The road to net-zero demands better climate goals

Anna Triponel

March 11, 2022
Our key takeaway: An “overwhelming majority” of 55 large U.S. corporations are falling behind on their climate approach and failing to set GHG emissions goals in line with the Paris Agreement’s 1.5-degree limit. As a result, many companies are not significantly reducing their GHG emissions (especially Scope 3 emissions, which tend to be the highest in many sectors) while relying too much on offsetting to contribute to their overall targets. Investors have a unique role to play by considering company climate progress in their investment decision-making metrics, engaging with companies and leveraging shareholder voting to shape company behaviour on climate.
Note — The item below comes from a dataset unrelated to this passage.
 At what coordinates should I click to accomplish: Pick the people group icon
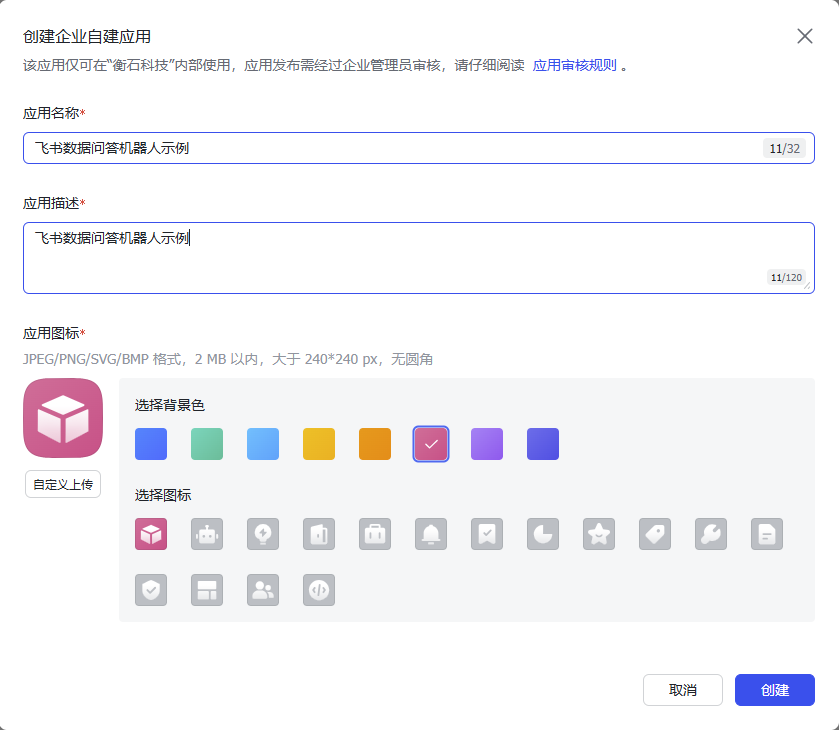[x=263, y=590]
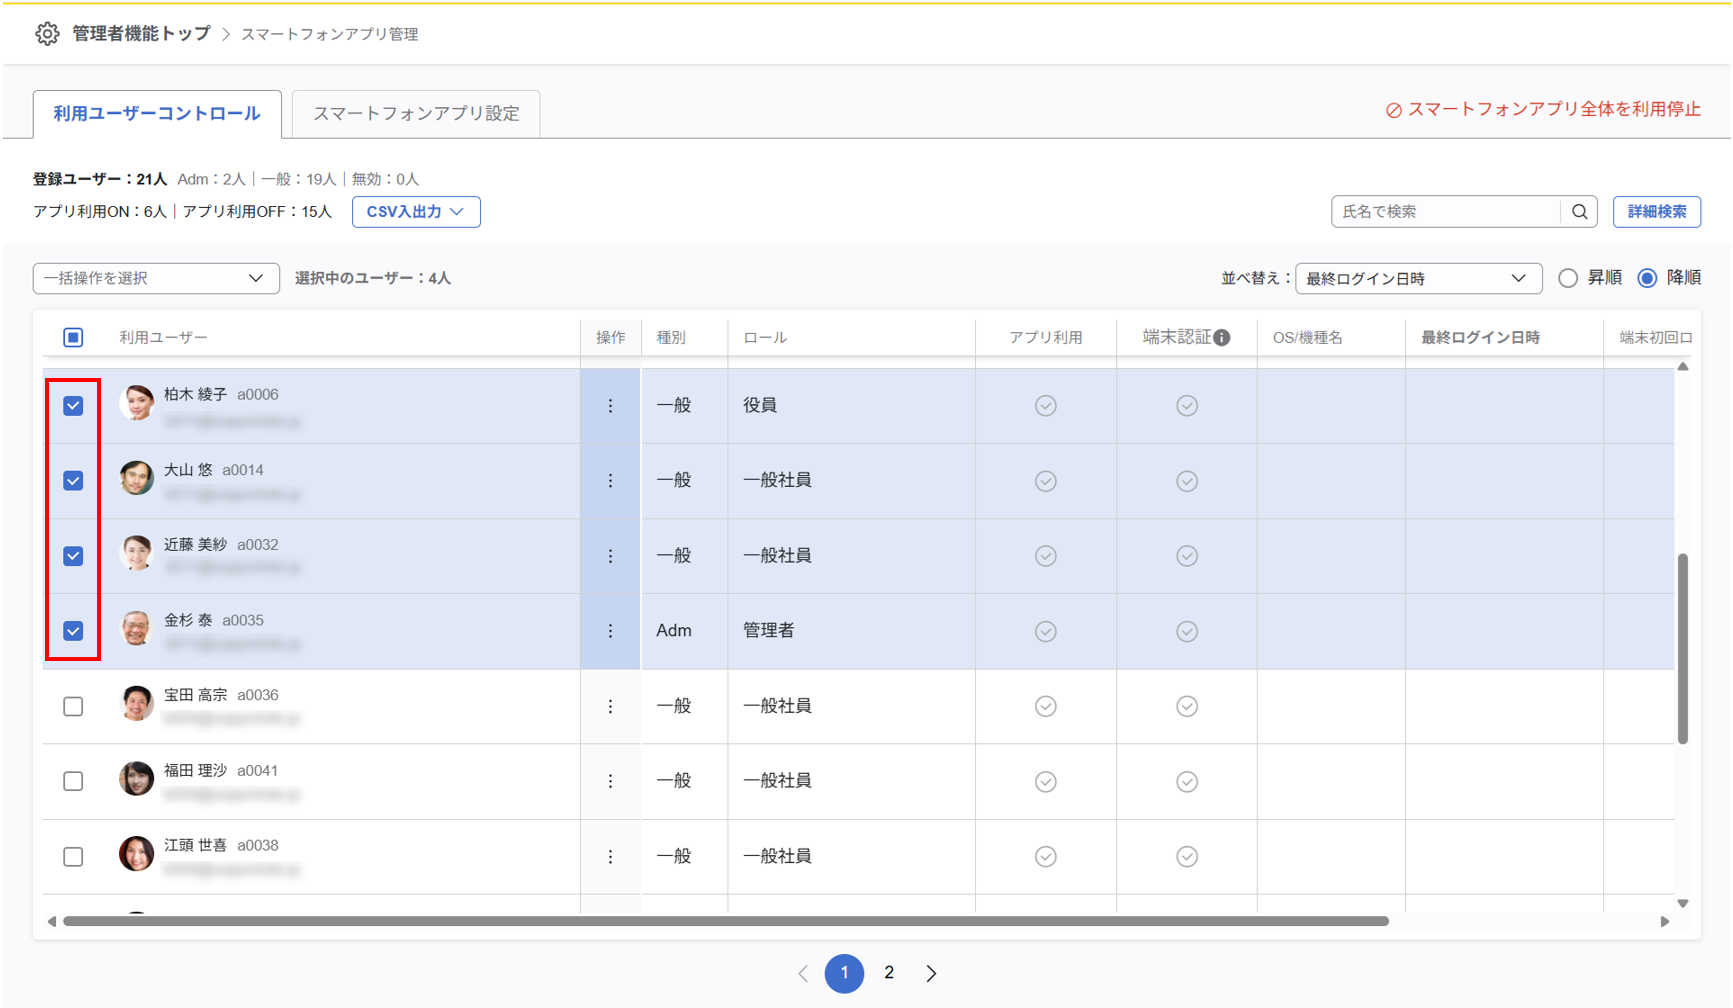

As You Sow published a ranking of 55 U.S. companies across sectors on their progress towards reaching net zero emissions:

  • Actual emissions reductions: In terms of actual emissions reduction, six companies received an “A” grade for reducing their Scopes 1, 2 and 3 emissions and emissions intensity in line with limiting global average temperature rise to 1.5 degrees Celsius. These companies include Microsoft, PepsiCo and Ecolab (the only three companies to receive an “A” grade across all categories assessed), as well as Alphabet, Prologis and Abbott Laboratories. The report explains the low scoring among other companies: reduction of “Scope 3 emissions, which often are made up of supply chain and product emissions, are particularly lacking.” For this reason, “[w]hile many companies are demonstrating reductions in Scope 1 (operational) and Scope 2 (purchase power) emissions, these emissions often represent just a fraction of total emissions, leading to low performing grades.”
  • Emissions reduction goals and target-setting: “While seven companies received “B” grades in the GHG reduction target setting category, no company received an “A” grade, which requires a net zero by 2050 goal applicable to all emissions Scopes with limited use of offsets.” Based on the findings of the report, many companies appear to be relying on offsets to reach their goals—an approach that is not encouraged under existing target-setting initiatives like the CA100+ Net Zero Benchmark and the Science-Based Targets Initiative (SBTi). To reach net zero emissions by 2050, “offsets should be used only for residual emissions where reductions are not feasible due to technology limitations (which generally should represent 10 percent or less of total reductions).” Nonetheless, none of the companies assessed has clearly committed to follow these guidelines. What’s more, “nearly 2/3 of companies fail to align any GHG reduction goal with 1.5 degrees” and “only two companies have Scope 3 targets aligned with 1.5 degrees.”
  • Disclosures: According to the report, a majority of companies received “C” grades or better for their GHG disclosures, “demonstrating forward momentum.” However, many companies continue to “miss the mark on disclosing critical metrics, such as full value chain emissions (Scope 3) or clear disclosure on use of carbon offsets.” In particular, 90% of companies report on their Scope 1 and 2 emissions, but “only 20 companies reported all relevant Scope 3 emissions.” Others did report their Scope 3 emissions but did not include where the primary sources of emissions come from, which As You Sow says can be confusing for investors looking to assess a company’s overall climate impact and goals. Disclosures on carbon offsets, in particular, “lack clarity”: “Only 11 companies disclosed the number of carbon offsets purchased, a description of the types of carbon offsets projects, and the verification status of these offsets.”